Monday, July 11th, 2005

Other

As couples prepare to take their trip down the aisle this summer, financial planners are reminding them to update their financial plan for the future.

Thousands of couples make trips to the florist, caterer and dressmaker in planning a wedding, but a visit to a financial planner to help lay out a strategy for the merger of two financial households should also make the list, investment advisers say.

“It seems like when you’re getting married it very often strikes people to start looking more to the future,” said James Kraemer, a certified financial planner with TFI Services in Winnipeg.

“They’ve never had a plan before, and it’s his and hers and separate plans and more living for the day rather than for the future.”

The key for them is establishing a financial plan based on their mutual goals that should include discussing what can be uncomfortable topics, such as wills, powers of attorney and health-care directives, Kraemer said.

Having those fundamental documents in place can save heartache if something unfortunate happens, he added.

“Sometimes you have to take them back from the wedded bliss and say, ‘Here’s the reality of the situation: You could walk out the door and something could happen, so we have to plan for all eventualities, not the least of which is a long and healthy life for both of you,'” Kraemer said.

Whether the wedding is a quick trip to city hall or an elaborate affair, the marriage that follows normally involves a merger of finances.

And while the couple may think they are soulmates, their portfolios, levels of risk tolerance and investment strategies may need more than matrimonial bliss to come together successfully.

Ron Harvey of Money Concepts said it is not uncommon for one spouse to be more aggressive in his or her investment strategy, while the other will be more conservative.

But priorities such as saving for and buying a home, estate planning, life insurance and planning for children are often common.

Harvey, a certified financial planner in Ottawa, says it all comes back to having some goals, a financial plan to achieve them and then sticking to that plan.

“I always start with, what are your dreams and goals,” he said. “Not having that plan means you tend to live much more for today.
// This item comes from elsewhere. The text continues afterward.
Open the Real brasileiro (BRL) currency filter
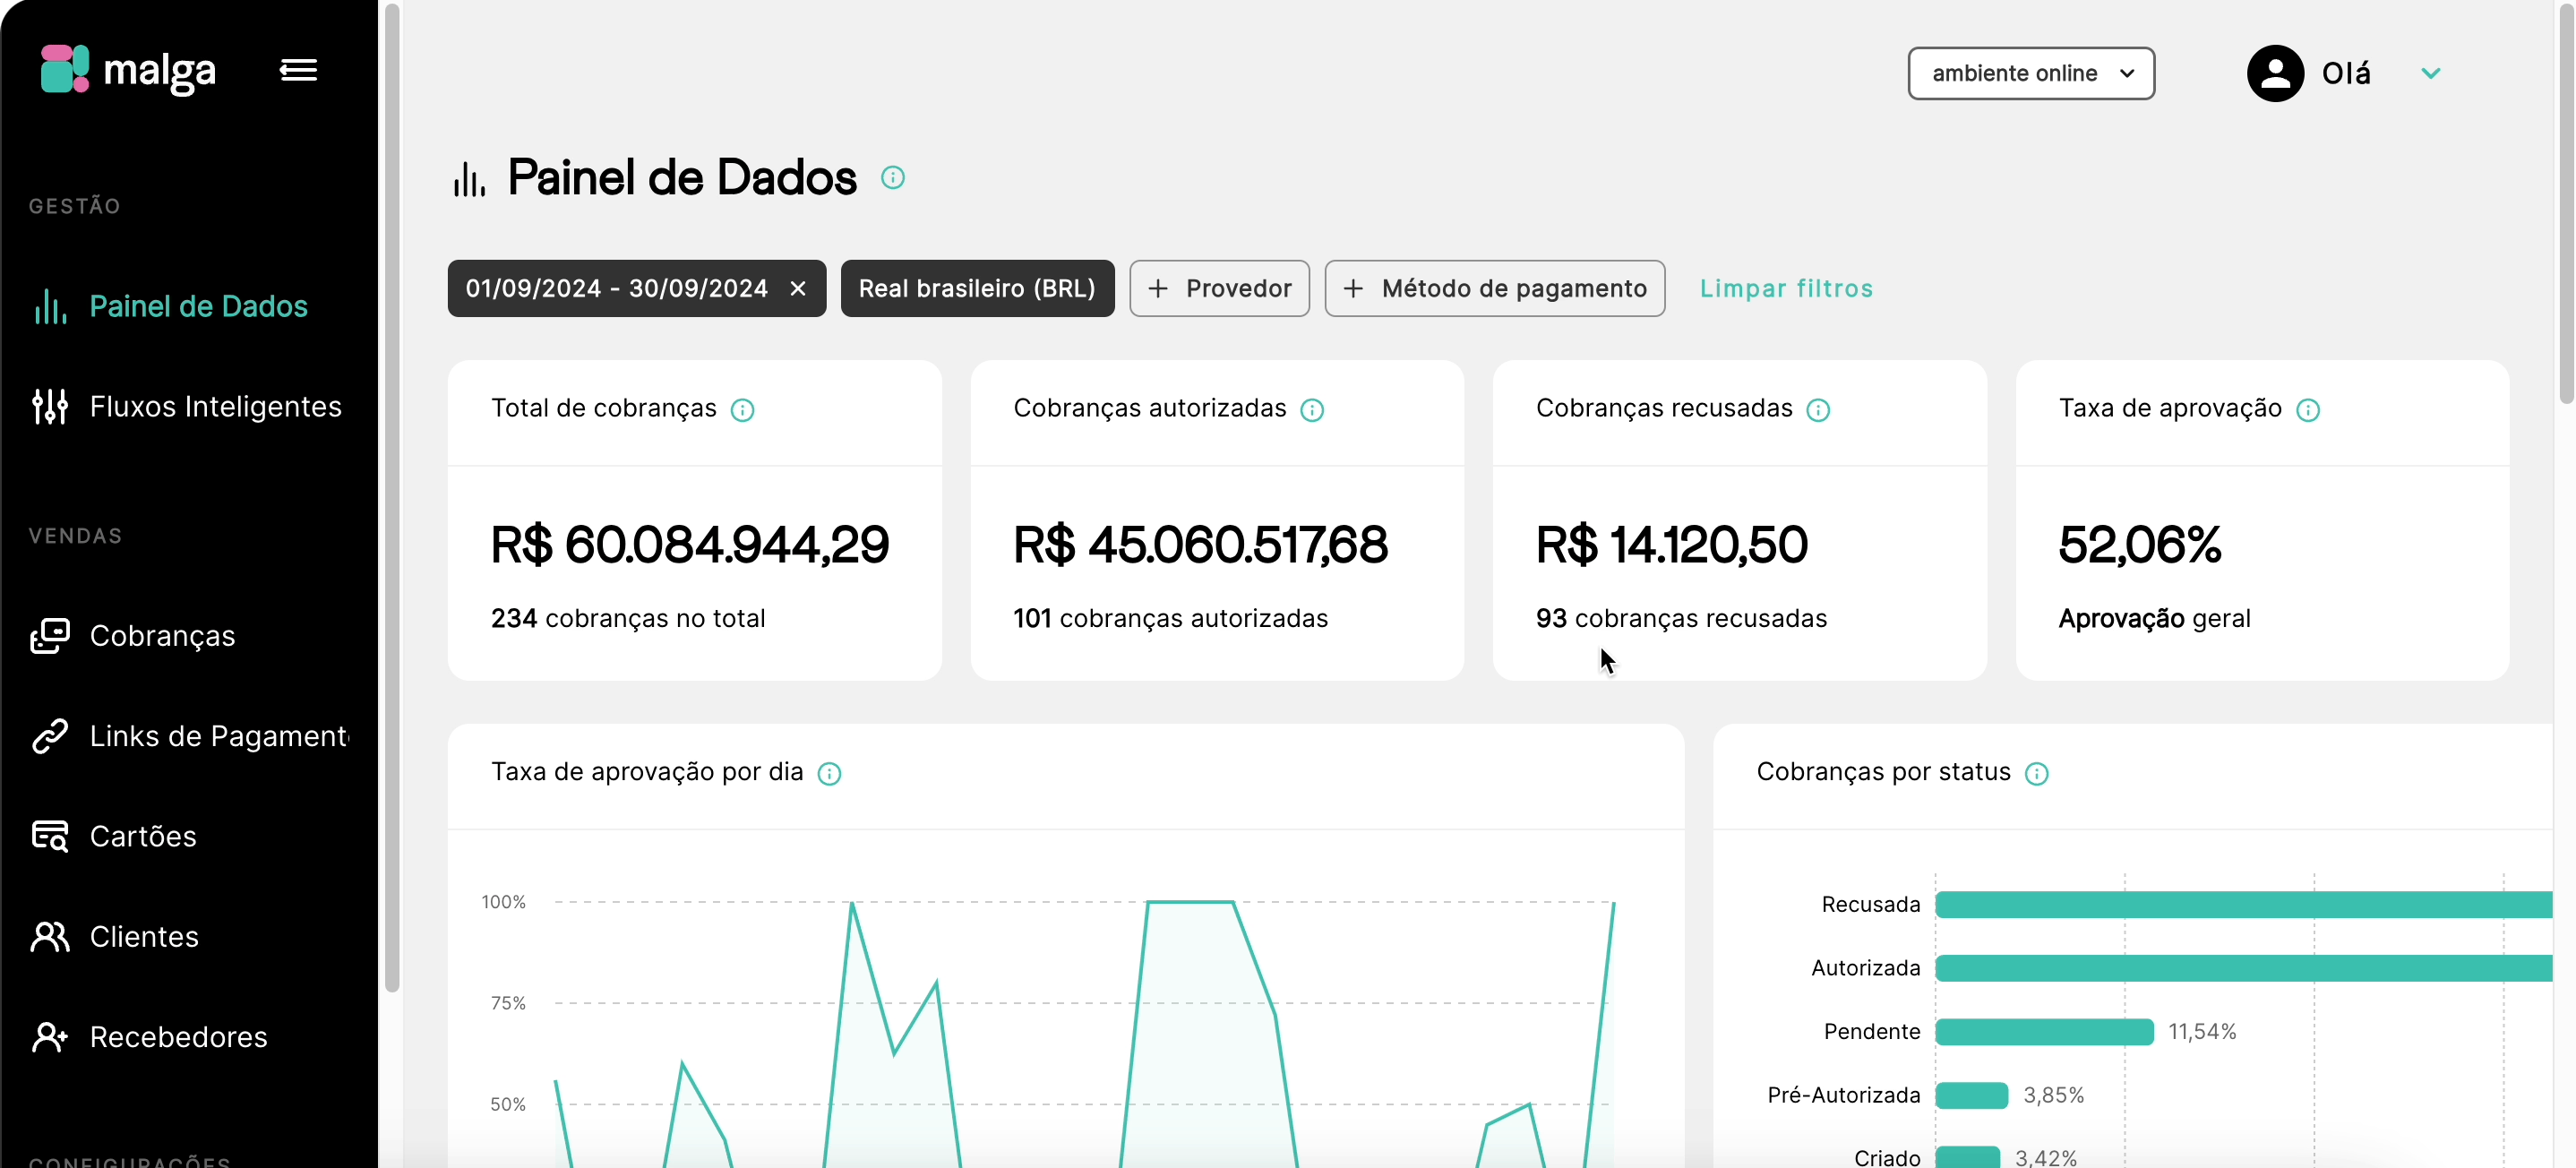pyautogui.click(x=976, y=289)
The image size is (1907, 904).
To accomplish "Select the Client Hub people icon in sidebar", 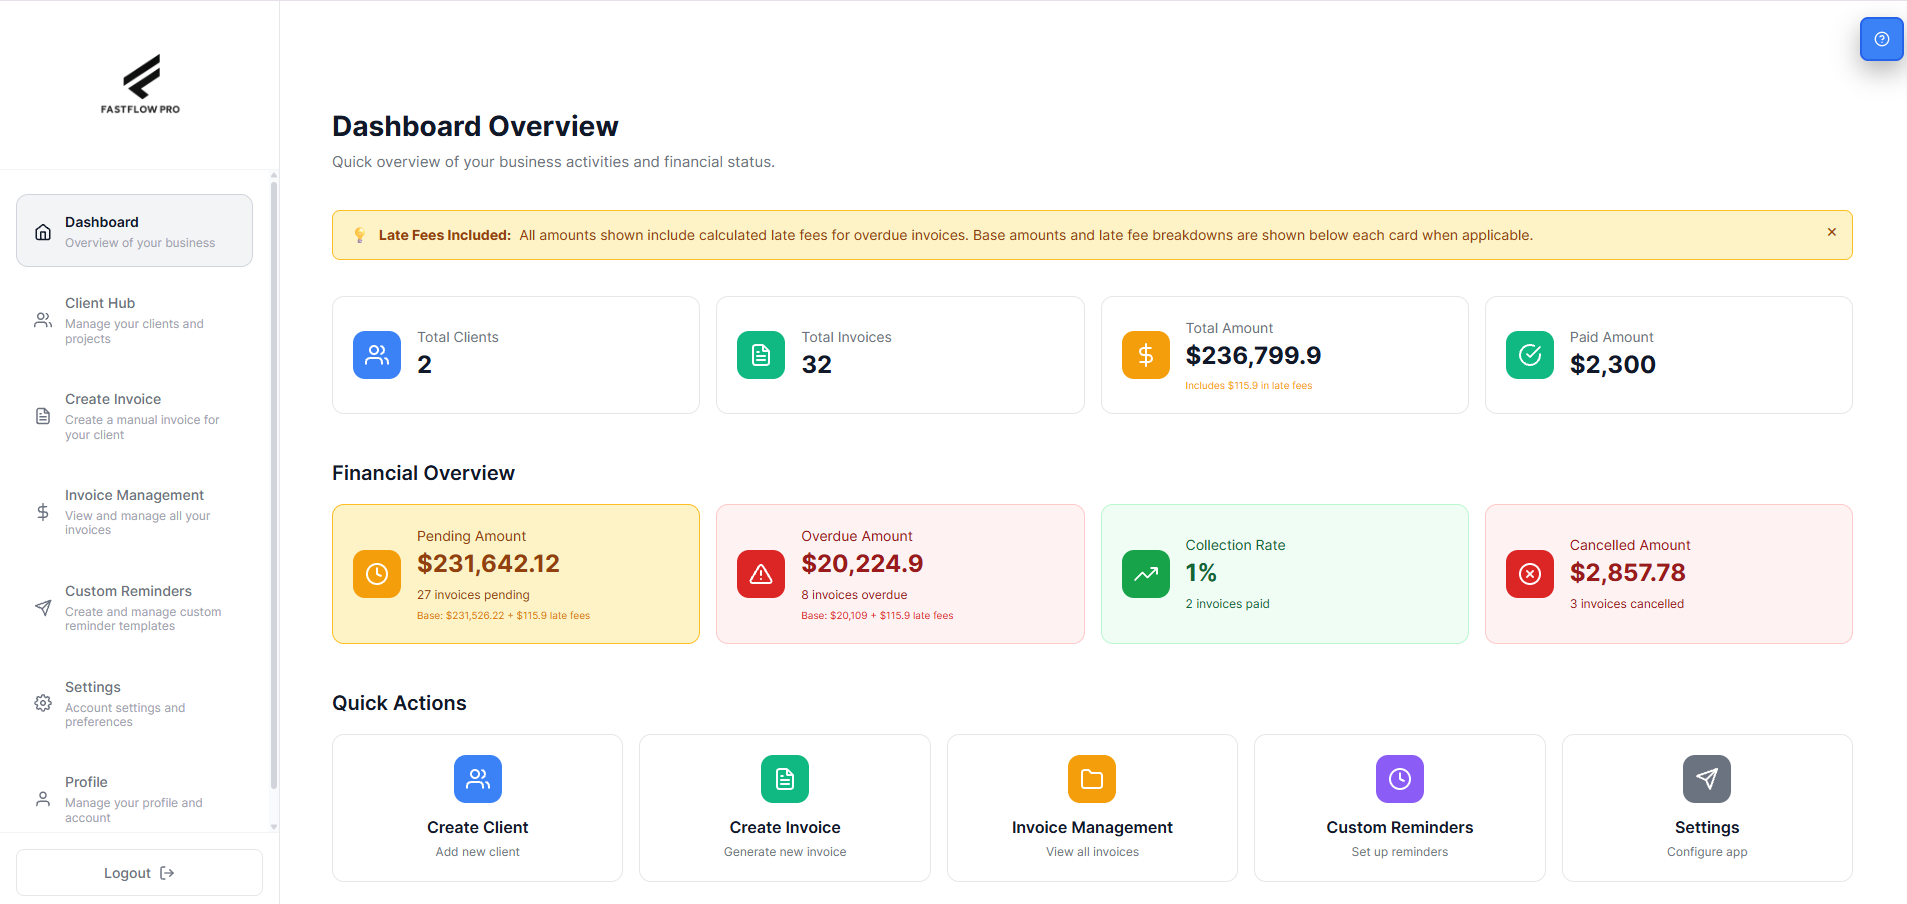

You become much more vulnerable to the credit society.”

Harvey said the biggest worry for many couples is the lack of money when they are starting out. But most people can find $50 a month to get started, he said.

“So if you forgo the cost of one and a half cases of beer and throw that into an investment plan for yourself, it’s amazing what will happen to you down the road,” he said.

Harvey said the key is to take the money right off your paycheque before you ever have a chance to spend it on something else.

“It doesn’t exist in terms of other ways to spend it and yet it continues to grow,” he said.